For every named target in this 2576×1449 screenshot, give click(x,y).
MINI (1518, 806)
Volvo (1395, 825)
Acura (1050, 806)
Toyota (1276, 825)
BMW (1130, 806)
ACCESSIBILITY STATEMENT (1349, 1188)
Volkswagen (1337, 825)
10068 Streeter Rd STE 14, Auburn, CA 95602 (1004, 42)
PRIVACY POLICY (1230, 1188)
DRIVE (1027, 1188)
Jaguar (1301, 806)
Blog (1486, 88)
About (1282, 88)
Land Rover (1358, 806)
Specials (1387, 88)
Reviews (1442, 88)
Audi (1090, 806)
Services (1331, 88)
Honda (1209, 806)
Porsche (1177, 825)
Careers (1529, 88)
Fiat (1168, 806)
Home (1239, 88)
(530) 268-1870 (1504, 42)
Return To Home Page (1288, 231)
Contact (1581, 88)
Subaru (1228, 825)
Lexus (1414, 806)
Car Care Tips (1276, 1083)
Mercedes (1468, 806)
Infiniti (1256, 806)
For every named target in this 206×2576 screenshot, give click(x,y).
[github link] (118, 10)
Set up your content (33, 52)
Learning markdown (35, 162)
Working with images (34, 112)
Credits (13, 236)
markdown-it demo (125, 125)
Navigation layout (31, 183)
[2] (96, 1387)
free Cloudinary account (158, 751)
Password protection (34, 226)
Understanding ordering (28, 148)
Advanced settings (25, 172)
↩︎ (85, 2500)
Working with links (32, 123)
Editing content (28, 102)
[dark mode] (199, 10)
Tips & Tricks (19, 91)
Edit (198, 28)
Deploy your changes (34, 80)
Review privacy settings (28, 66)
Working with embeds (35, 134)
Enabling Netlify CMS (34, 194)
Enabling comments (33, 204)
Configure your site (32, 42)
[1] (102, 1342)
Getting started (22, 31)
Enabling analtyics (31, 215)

:::

What belongs in the answer is each line of the data that has the word "your".

Solved exercise.
Set up your content (33, 52)
Deploy your changes (34, 80)
Configure your site (32, 42)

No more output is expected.